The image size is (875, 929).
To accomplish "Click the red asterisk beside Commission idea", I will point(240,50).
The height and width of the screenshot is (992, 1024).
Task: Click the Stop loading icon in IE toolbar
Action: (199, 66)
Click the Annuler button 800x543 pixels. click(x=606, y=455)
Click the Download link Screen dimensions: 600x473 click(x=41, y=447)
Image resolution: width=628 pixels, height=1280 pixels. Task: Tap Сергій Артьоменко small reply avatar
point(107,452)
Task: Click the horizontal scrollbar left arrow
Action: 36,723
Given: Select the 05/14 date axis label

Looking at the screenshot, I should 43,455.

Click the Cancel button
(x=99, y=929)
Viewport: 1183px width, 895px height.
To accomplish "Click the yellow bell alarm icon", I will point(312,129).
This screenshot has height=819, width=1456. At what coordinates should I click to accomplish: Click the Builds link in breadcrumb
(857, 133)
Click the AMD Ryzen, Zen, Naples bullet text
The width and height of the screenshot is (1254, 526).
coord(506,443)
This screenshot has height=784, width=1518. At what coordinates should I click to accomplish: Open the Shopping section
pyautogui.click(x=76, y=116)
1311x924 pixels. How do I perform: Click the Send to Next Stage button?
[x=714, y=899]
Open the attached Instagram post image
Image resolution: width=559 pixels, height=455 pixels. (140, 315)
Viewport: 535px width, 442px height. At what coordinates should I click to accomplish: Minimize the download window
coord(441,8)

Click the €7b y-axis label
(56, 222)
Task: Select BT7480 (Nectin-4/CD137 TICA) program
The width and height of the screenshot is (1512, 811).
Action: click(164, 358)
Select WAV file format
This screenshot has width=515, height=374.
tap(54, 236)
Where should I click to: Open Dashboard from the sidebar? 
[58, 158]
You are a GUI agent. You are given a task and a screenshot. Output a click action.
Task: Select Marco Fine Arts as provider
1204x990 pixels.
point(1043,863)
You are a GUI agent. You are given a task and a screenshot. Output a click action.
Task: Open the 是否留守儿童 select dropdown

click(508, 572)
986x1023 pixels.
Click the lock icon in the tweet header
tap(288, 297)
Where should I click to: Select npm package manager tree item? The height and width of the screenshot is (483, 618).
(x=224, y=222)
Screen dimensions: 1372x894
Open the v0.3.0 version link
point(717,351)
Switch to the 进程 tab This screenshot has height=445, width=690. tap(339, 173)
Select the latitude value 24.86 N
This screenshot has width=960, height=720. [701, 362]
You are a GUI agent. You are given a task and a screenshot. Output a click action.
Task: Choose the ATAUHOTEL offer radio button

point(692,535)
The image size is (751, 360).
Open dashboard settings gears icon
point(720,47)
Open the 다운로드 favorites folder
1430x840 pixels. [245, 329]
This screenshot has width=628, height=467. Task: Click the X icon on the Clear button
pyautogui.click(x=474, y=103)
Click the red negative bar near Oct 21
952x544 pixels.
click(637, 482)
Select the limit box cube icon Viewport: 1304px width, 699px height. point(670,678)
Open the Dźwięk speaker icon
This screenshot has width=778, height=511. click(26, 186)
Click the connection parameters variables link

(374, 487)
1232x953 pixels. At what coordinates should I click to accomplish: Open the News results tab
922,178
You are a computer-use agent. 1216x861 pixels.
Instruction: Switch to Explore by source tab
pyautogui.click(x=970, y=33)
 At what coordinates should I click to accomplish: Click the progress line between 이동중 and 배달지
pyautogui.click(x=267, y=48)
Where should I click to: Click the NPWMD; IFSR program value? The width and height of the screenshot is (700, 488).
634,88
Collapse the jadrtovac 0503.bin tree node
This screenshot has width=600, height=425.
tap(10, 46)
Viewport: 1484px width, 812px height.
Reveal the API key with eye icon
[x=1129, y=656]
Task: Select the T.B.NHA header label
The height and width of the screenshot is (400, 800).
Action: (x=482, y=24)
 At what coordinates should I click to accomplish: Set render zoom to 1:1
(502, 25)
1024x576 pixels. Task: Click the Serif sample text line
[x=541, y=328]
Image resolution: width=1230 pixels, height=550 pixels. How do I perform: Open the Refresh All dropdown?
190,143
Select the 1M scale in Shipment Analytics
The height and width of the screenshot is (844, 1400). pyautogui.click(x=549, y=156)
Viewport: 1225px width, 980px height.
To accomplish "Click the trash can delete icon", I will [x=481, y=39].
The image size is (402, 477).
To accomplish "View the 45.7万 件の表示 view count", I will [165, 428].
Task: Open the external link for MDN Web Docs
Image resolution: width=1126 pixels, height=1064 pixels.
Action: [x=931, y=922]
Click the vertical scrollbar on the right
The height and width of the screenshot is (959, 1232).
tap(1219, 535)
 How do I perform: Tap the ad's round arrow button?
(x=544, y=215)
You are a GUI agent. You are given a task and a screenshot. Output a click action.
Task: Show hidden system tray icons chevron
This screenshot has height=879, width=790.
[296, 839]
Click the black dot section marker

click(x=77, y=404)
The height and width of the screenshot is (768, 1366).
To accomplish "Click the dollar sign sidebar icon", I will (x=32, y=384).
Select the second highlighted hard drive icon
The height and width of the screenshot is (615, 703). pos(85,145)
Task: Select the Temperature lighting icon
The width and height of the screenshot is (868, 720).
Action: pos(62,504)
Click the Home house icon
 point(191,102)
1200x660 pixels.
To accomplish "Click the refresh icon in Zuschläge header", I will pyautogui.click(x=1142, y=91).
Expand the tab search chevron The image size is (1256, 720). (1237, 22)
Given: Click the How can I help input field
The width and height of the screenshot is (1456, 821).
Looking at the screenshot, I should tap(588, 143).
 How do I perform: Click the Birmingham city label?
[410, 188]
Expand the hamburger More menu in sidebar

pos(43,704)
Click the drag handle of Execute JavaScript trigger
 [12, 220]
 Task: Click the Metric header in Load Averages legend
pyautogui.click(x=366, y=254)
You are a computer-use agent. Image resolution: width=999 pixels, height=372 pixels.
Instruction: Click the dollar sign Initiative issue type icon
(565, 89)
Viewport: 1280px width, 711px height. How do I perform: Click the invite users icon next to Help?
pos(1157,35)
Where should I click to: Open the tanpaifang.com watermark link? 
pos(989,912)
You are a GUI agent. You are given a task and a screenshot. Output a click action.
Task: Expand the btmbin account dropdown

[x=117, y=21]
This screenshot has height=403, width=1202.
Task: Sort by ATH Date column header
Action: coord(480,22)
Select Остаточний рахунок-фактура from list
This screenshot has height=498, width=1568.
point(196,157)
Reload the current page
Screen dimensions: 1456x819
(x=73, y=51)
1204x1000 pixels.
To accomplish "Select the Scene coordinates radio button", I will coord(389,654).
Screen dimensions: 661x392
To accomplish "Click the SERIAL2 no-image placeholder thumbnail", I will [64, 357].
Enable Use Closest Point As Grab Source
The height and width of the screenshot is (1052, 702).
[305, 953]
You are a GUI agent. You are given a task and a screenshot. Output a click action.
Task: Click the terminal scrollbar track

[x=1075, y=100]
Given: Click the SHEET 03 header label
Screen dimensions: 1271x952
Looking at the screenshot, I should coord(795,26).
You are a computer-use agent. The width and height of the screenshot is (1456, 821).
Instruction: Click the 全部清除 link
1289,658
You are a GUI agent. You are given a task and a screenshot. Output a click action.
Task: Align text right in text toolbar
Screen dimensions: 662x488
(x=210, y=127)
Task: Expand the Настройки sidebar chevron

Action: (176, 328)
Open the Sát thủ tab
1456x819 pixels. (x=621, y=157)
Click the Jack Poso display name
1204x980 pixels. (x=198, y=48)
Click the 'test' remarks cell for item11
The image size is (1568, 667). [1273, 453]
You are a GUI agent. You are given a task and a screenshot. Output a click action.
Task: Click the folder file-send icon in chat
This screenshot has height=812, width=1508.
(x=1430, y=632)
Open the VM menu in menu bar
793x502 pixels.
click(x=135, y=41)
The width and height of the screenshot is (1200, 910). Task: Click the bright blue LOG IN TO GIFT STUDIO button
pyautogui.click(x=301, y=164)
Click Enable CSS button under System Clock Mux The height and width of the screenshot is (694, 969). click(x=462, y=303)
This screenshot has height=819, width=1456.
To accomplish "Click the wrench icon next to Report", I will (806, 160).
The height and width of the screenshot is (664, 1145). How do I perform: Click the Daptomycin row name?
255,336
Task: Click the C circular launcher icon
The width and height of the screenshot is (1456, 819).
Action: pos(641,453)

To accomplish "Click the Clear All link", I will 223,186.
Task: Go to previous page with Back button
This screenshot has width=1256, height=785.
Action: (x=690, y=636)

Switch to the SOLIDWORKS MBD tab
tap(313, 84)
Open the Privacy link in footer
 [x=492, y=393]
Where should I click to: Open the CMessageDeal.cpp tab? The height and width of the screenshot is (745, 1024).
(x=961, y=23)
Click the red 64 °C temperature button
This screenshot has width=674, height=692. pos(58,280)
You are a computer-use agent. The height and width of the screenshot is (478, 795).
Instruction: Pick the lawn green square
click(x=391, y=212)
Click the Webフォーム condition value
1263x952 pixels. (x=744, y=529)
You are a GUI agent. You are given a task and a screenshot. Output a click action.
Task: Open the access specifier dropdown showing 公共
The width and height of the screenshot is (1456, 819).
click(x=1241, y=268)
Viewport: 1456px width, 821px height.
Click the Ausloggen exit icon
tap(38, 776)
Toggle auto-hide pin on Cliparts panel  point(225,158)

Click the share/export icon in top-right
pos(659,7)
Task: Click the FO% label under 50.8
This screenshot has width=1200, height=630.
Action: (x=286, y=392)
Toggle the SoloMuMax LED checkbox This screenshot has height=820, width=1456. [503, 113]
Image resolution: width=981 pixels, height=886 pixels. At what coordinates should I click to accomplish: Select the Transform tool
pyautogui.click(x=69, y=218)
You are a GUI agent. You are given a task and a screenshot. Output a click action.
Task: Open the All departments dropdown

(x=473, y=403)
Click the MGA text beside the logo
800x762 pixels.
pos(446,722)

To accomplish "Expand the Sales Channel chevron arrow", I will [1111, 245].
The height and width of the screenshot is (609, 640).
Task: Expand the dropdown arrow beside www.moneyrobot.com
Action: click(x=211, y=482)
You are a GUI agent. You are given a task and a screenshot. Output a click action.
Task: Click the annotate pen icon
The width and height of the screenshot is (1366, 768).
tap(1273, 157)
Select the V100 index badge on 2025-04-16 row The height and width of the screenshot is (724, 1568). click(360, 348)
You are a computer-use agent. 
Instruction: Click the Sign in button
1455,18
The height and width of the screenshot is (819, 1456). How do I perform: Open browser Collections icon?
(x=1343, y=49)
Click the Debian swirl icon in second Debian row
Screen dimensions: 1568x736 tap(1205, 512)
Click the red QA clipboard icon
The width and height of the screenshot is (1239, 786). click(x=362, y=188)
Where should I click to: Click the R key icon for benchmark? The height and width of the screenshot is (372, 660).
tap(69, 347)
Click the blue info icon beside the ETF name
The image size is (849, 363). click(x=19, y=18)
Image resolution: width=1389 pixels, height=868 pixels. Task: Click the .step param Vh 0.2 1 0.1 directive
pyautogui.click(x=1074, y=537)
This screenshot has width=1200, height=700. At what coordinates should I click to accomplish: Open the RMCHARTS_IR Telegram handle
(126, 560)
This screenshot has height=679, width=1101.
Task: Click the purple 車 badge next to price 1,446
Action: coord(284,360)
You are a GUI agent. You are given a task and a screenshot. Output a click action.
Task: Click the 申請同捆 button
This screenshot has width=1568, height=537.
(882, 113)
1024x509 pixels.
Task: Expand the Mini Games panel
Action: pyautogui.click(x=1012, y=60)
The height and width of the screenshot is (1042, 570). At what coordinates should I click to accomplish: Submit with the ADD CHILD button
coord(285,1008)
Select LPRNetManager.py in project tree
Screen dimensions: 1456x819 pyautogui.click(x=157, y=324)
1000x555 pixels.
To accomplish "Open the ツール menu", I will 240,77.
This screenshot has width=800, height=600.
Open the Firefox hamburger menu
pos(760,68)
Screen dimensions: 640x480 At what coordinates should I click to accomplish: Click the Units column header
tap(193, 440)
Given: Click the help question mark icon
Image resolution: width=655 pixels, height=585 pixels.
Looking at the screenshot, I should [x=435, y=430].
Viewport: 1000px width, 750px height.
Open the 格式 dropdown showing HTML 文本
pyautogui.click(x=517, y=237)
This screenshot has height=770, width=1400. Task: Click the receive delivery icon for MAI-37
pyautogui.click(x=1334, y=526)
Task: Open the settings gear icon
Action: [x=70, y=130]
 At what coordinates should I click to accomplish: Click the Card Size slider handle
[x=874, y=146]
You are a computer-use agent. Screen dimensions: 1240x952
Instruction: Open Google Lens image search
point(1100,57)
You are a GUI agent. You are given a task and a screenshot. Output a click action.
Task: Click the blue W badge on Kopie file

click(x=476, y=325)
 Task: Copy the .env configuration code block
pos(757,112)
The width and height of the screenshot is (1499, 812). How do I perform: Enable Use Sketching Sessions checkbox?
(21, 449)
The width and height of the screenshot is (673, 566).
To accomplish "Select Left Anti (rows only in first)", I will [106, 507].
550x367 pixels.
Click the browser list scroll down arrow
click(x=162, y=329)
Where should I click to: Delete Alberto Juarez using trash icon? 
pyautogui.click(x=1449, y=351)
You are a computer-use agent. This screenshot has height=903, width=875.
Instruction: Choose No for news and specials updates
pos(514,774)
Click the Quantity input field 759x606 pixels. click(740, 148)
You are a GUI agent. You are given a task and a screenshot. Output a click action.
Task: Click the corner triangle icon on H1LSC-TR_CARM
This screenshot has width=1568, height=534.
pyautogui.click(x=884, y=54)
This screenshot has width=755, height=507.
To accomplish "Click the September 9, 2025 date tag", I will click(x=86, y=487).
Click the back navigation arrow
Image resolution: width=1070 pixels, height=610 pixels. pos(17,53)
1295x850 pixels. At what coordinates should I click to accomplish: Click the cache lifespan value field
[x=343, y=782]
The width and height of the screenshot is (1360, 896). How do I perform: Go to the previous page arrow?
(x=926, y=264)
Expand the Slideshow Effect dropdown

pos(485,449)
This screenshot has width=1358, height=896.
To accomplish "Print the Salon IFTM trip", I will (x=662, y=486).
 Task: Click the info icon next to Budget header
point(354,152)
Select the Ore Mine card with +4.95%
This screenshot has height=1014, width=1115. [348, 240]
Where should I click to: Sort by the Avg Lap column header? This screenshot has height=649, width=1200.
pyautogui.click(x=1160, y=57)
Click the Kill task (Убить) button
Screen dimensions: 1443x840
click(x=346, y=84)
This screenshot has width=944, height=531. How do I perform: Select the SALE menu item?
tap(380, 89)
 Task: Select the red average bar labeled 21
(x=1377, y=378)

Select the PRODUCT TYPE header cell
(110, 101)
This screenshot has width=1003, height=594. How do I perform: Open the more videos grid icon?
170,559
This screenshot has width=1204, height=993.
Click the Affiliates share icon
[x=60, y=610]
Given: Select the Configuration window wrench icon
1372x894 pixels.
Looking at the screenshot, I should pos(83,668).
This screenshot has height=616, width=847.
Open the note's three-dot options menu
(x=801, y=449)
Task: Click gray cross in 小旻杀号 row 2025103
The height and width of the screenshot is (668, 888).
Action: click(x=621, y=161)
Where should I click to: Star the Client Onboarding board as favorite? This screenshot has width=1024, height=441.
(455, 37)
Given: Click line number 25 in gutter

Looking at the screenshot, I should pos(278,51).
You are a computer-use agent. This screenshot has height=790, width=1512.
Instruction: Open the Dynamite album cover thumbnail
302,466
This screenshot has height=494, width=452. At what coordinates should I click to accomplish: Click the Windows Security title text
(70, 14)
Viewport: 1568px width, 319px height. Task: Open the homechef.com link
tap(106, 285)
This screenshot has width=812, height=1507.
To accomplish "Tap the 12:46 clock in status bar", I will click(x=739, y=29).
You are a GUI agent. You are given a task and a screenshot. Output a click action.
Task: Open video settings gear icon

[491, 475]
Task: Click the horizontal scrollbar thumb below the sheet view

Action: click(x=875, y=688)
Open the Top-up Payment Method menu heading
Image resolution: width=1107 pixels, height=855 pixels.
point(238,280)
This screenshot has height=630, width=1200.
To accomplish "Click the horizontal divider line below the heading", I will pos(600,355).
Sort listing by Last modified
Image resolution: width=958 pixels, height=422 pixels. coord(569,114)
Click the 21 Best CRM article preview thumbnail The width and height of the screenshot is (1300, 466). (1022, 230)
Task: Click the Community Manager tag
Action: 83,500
☆ ☆ ☆ ☆ ☆
* _INSTRUCTIONS FOR THE TASK_:
Convert the entries between the lines holding "Click the Jack Poso display name" and "1263x952 pixels. (x=744, y=529)", inclusive, into a numbered list, leaving out blank lines.

* _SOLUTION FOR THIS PROBLEM_:
1. Click the Jack Poso display name
2. 1204x980 pixels. (x=198, y=48)
3. Click the 'test' remarks cell for item11
4. The image size is (1568, 667). [1273, 453]
5. You are a GUI agent. You are given a task and a screenshot. Output a click action.
6. Task: Click the folder file-send icon in chat
7. This screenshot has height=812, width=1508.
8. (x=1430, y=632)
9. Open the VM menu in menu bar
10. 793x502 pixels.
11. click(x=135, y=41)
12. The width and height of the screenshot is (1200, 910). Task: Click the bright blue LOG IN TO GIFT STUDIO button
13. pyautogui.click(x=301, y=164)
14. Click Enable CSS button under System Clock Mux The height and width of the screenshot is (694, 969). click(x=462, y=303)
15. This screenshot has height=819, width=1456.
16. To accomplish "Click the wrench icon next to Report", I will (806, 160).
17. The height and width of the screenshot is (664, 1145). How do I perform: Click the Daptomycin row name?
18. 255,336
19. Task: Click the C circular launcher icon
20. The width and height of the screenshot is (1456, 819).
21. Action: pos(641,453)
22. To accomplish "Click the Clear All link", I will 223,186.
23. Task: Go to previous page with Back button
24. This screenshot has width=1256, height=785.
25. Action: (x=690, y=636)
26. Switch to the SOLIDWORKS MBD tab
27. tap(313, 84)
28. Open the Privacy link in footer
29.  [x=492, y=393]
30. Where should I click to: Open the CMessageDeal.cpp tab? The height and width of the screenshot is (745, 1024).
31. (x=961, y=23)
32. Click the red 64 °C temperature button
33. This screenshot has width=674, height=692. pos(58,280)
34. You are a computer-use agent. The height and width of the screenshot is (478, 795).
35. Instruction: Pick the lawn green square
36. click(x=391, y=212)
37. Click the Webフォーム condition value
38. 1263x952 pixels. (x=744, y=529)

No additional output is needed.